## The records
****************

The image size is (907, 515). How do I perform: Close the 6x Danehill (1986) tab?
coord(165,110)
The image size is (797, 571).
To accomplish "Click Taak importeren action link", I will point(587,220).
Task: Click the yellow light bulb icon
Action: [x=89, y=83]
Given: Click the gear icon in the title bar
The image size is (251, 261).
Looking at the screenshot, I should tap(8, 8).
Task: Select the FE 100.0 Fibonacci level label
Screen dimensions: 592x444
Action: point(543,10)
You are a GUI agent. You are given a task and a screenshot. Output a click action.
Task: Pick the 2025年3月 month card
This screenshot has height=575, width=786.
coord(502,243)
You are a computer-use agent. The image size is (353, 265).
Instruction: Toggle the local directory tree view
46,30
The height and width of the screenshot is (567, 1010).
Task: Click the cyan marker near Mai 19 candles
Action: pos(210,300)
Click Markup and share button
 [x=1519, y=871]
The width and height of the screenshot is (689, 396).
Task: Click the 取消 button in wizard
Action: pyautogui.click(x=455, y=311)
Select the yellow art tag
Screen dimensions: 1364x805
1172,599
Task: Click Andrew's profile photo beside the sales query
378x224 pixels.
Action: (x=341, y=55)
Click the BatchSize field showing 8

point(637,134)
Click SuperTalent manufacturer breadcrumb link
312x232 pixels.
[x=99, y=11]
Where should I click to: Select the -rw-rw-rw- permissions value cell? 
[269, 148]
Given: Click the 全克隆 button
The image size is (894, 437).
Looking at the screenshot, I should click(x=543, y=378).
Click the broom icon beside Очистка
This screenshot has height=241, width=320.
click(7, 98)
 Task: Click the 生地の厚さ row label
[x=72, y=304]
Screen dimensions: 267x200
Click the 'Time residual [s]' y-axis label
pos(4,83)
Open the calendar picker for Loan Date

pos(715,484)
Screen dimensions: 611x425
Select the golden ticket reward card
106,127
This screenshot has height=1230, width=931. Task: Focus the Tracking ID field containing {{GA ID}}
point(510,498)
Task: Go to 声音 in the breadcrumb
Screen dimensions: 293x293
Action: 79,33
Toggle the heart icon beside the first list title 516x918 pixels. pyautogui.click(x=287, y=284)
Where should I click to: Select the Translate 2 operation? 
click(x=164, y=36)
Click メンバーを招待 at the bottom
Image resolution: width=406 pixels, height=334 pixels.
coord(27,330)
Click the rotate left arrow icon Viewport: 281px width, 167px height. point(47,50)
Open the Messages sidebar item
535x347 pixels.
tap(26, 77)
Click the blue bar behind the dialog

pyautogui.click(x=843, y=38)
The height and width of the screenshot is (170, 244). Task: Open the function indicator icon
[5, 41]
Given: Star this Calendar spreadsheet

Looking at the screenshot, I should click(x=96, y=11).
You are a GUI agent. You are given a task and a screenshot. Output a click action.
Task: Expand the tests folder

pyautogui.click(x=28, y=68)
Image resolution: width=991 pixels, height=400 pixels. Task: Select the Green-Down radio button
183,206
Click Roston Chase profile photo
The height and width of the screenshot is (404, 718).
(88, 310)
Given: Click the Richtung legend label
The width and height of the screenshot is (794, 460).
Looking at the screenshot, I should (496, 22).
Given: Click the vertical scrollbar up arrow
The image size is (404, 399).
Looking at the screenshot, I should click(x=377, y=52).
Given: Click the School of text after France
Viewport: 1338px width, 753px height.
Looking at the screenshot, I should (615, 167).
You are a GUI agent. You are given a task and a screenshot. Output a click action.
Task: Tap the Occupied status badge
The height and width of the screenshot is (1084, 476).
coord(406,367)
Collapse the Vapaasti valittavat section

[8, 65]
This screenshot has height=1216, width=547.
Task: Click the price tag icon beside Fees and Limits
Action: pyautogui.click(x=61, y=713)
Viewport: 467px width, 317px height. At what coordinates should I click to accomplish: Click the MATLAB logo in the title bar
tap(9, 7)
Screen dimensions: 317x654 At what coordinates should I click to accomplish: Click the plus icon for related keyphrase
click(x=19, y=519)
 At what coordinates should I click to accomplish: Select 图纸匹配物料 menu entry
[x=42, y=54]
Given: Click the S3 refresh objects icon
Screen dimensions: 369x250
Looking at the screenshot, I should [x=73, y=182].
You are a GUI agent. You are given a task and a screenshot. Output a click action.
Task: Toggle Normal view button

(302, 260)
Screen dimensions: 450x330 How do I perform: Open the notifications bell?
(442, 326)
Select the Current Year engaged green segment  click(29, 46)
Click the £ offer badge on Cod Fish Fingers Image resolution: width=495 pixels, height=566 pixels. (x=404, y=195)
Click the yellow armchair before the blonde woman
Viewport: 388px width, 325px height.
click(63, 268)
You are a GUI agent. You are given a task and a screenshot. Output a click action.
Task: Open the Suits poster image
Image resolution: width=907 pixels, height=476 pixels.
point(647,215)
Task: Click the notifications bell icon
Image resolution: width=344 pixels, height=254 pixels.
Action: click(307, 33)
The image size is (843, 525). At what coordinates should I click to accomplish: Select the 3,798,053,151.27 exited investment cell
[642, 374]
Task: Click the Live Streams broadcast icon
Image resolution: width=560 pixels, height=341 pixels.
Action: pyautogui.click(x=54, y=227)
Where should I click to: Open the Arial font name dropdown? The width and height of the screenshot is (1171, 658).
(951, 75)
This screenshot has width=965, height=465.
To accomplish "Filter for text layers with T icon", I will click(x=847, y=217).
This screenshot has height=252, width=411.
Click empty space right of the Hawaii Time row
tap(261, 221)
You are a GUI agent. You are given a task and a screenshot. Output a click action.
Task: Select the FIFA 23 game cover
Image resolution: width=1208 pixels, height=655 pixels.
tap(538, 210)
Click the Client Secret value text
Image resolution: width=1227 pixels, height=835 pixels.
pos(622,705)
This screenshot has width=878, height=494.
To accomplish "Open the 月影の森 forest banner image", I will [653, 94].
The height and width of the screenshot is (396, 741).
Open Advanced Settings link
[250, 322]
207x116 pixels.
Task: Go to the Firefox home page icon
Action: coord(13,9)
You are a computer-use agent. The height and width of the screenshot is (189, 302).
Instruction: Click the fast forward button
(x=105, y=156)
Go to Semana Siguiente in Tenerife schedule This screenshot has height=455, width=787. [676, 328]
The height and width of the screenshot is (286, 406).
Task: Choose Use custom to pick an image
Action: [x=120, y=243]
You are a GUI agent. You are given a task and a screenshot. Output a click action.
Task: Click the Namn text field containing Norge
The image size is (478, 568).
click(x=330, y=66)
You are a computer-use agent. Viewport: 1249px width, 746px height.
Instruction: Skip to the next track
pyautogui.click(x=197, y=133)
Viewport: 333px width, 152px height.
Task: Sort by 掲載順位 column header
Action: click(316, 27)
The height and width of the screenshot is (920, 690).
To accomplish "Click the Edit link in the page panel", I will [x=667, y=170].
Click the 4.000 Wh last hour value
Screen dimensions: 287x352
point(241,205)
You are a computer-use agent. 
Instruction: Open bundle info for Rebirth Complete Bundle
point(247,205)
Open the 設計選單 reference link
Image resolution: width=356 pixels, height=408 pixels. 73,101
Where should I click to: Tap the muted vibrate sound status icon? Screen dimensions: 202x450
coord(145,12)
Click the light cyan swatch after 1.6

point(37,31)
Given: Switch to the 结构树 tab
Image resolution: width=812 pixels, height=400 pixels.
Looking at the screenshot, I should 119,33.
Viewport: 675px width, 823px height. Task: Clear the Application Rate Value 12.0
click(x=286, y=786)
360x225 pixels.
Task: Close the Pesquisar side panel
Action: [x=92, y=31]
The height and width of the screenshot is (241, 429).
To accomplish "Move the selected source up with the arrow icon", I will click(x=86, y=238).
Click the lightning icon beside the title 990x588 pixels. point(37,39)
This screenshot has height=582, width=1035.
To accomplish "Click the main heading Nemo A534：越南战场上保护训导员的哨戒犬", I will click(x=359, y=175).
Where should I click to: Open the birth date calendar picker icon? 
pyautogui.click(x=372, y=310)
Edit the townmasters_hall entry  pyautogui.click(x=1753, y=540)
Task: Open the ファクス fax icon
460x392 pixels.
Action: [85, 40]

****************

## Aim of the task
Would you copy out every line in the records that includes the string "with"?

## Response to the task
To accomplish "Filter for text layers with T icon", I will click(x=847, y=217).
To accomplish "Move the selected source up with the arrow icon", I will click(x=86, y=238).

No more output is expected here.